**Task set**:
• A. Copy the passage from the excerpt on BP and the Kerry-Lieberman bill between "By the end of" and "community went nowhere.", inclusive, with no changes.
• B. Arrange the rows between the lines holding "Identify the location of x-axis-ticks: 0" and "(104, 895).", inclusive, as a numbered list, leaving out any blank lines.

**Text excerpt**:
==========
Meanwhile, environmental groups, instead of coolly explaining to their memberships — both before and during the oil spill — that they had an ally in BP and other oil companies to pass monumental climate protection, reverted to form. They hoped to channel public anger into a teachable moment that would transform the political dynamic, reducing the need for corporate compromise. If BP could be demonized enough, the public would rise up and hesitant senators would be compelled to embrace green legislation.

The oil industry also retreated to its usual corner, spending its energies defending the practice of offshore drilling and doing nothing to advance the compromise following its unveiling.

By the end of the Gulf gusher, BP was plenty hated by the public. But the public did not connect that hatred to the need for passing the Kerry-Lieberman bill. And not one undecided senator moved to embrace it. Despite one of the biggest environmental disasters of all time, the attempt to change the political dynamic in the Senate without the assistance of the corporate community went nowhere.
==========
**Data**:
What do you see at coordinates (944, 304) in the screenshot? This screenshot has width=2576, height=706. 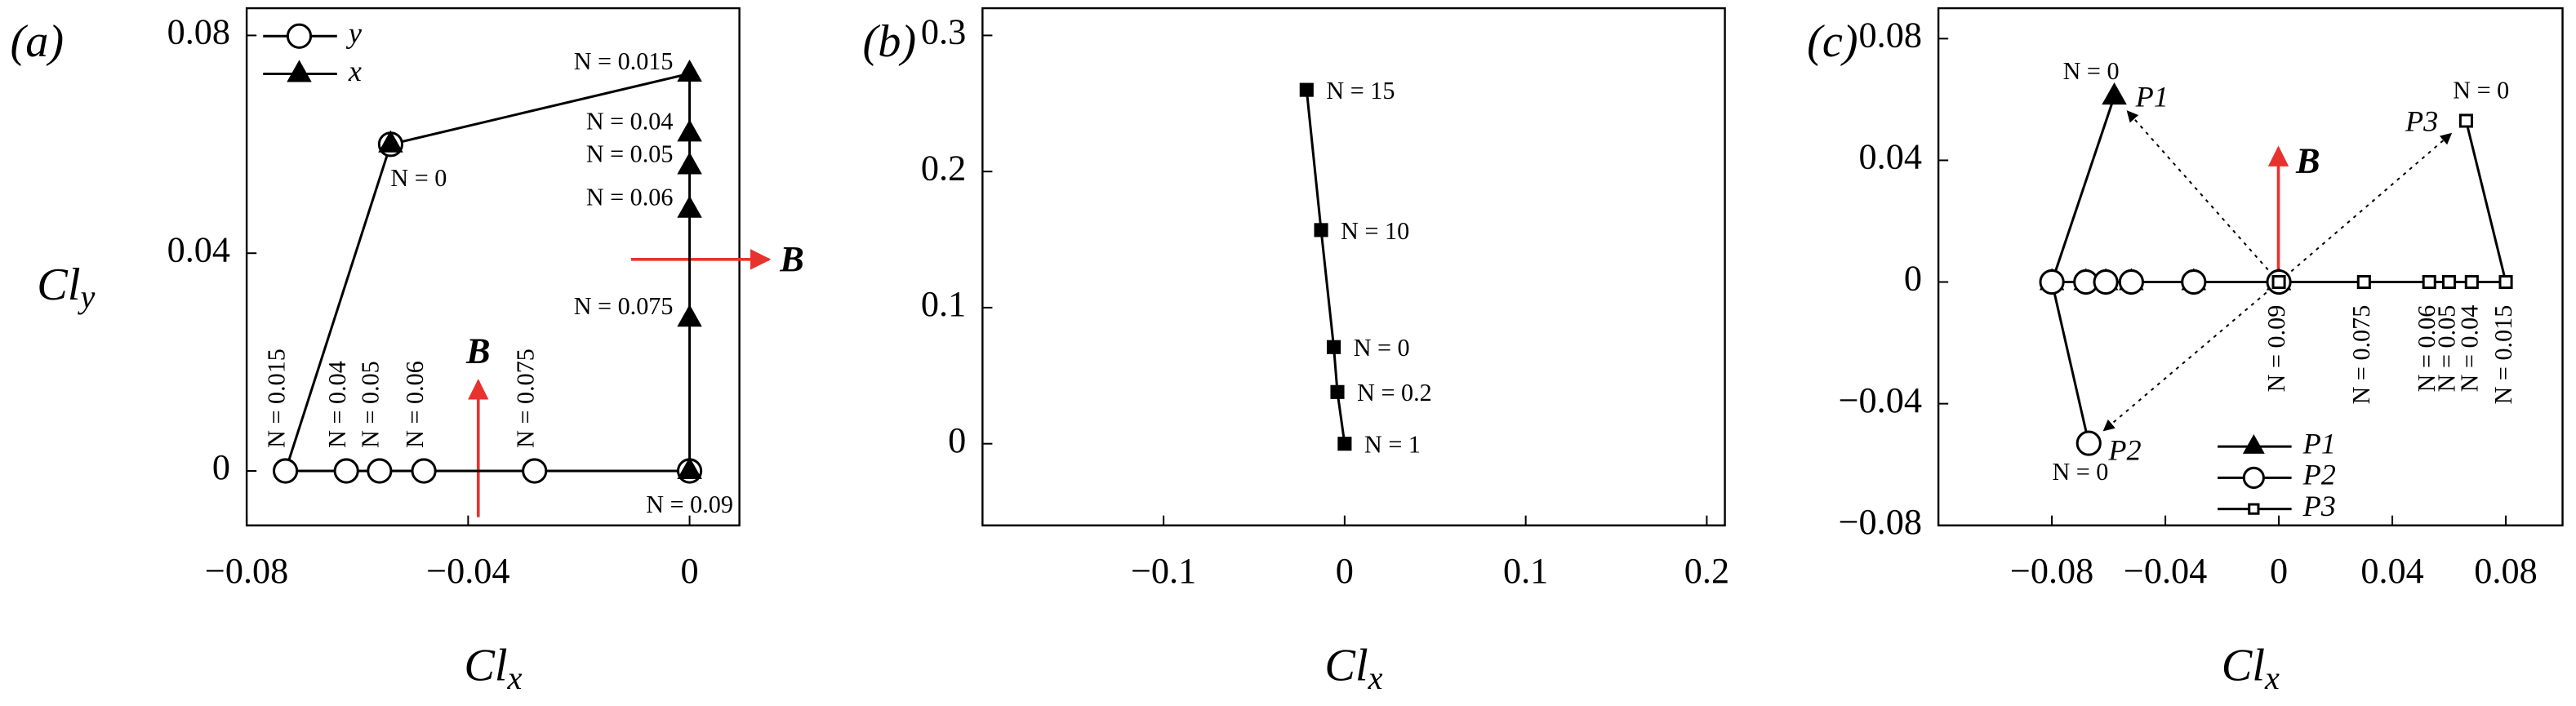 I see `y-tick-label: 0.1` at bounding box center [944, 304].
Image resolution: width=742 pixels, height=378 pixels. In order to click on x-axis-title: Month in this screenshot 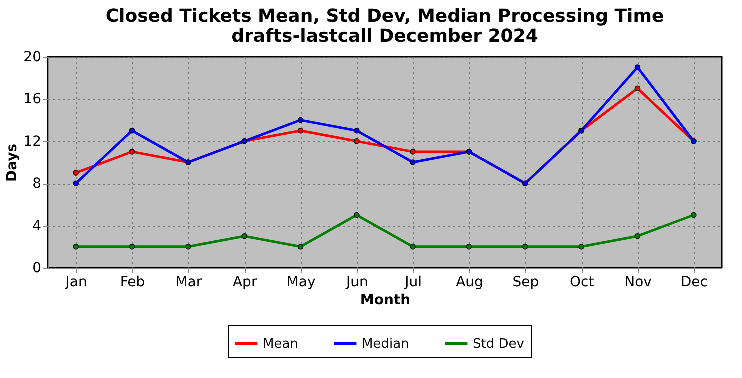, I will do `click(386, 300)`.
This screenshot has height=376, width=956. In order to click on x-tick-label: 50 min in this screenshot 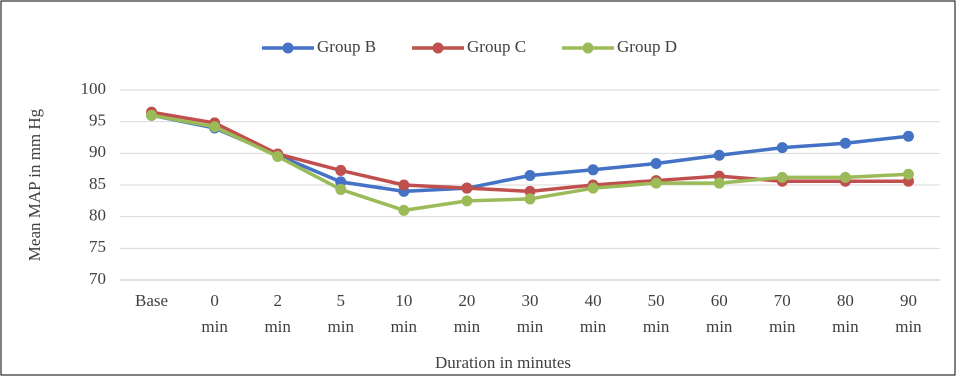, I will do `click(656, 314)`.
==========
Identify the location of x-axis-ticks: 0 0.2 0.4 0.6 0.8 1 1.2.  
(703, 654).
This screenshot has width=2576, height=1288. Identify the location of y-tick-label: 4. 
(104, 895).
==========
**Your responses**:
• A.
By the end of the Gulf gusher, BP was plenty hated by the public. But the public did not connect that hatred to the need for passing the Kerry-Lieberman bill. And not one undecided senator moved to embrace it. Despite one of the biggest environmental disasters of all time, the attempt to change the political dynamic in the Senate without the assistance of the corporate community went nowhere.

• B.
1. Identify the location of x-axis-ticks: 0 0.2 0.4 0.6 0.8 1 1.2.  
2. (703, 654).
3. This screenshot has width=2576, height=1288. Identify the location of y-tick-label: 4. 
4. (104, 895).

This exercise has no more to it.